**Hedefler:**
• a. Aşağıdaki ifadelerin sayfa alıntısıyla uyuşup uyuşmadığını belirtin ve her biri için evet ya da hayır yanıtını, alıntıdaki belirleyici sözcükleri aynen aktararak verin: (i) Volkan Gültekin, Maya Derneği'nin başkanıdır. (ii) Gültekin, Mersin'de Afgan göçmenlerle yaptıkları çalışmalardan söz etti. (iii) Gültekin, 2014'ten bu yana yaşanan süreci değerlendirdi.
• b. Sayfa alıntısının "Maya Derneği Başkanı" ile "yaşanan boyutlarınını anlattı." arasındaki bölümünü, bu iki ifade de dahil olmak üzere, harfi harfine yazıya geçirin.

**Sayfa alıntısı:**
———
Maya Derneği Başkanı ve Projeler Yöneticisi Volkan Gültekin, seçim döneminde siyasi partilerin ve adayların meydanlarda mültecilere yönelik "Onları göndereceğiz" ya da "Onlar bizim kardeşlerimiz" gibi iki zıt kutupta yer alan açıklamalarının etkileri ve Mersin'de yaşanan boyutlarınını anlattı.
www.imecegazetesi.com'dan Aysun Koç Aydoğan'a konuşan Gültekin, Mersin'de Suriyeli göçmenlerle yaptıkları çalışmalardan gözlemlerini, 2014'ten bu yana yaşanan süreci, deprem döneminde yaşananları beklenen etkilerini değerlendirdi.
———
**Verilen satırlar:**

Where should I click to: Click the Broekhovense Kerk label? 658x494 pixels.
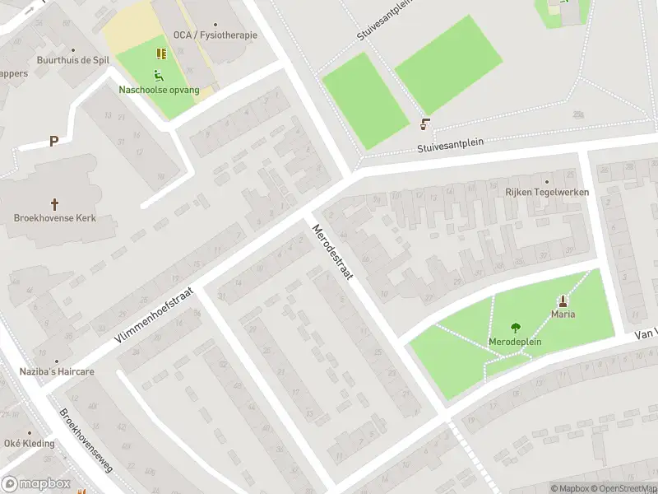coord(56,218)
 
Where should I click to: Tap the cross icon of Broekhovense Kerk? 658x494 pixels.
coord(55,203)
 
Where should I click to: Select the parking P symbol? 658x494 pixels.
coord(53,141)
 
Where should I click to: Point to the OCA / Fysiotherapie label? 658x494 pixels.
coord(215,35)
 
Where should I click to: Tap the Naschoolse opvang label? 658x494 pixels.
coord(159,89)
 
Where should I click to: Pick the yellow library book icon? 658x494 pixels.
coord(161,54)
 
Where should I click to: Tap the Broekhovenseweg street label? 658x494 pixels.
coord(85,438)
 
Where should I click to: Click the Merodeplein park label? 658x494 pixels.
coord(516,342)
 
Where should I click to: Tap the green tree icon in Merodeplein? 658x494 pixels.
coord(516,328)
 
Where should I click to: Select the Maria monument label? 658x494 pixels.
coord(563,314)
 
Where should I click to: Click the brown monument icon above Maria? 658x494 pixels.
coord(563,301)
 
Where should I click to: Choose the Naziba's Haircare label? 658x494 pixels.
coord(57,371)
———
**Alıştırma yanıtları:**
• a.
(i) Evet: "Maya Derneği Başkanı ve Projeler Yöneticisi Volkan Gültekin"
(ii) Hayır: "Mersin'de Suriyeli göçmenlerle yaptıkları çalışmalardan"
(iii) Evet: "2014'ten bu yana yaşanan süreci"

• b.
Maya Derneği Başkanı ve Projeler Yöneticisi Volkan Gültekin, seçim döneminde siyasi partilerin ve adayların meydanlarda mültecilere yönelik "Onları göndereceğiz" ya da "Onlar bizim kardeşlerimiz" gibi iki zıt kutupta yer alan açıklamalarının etkileri ve Mersin'de yaşanan boyutlarınını anlattı.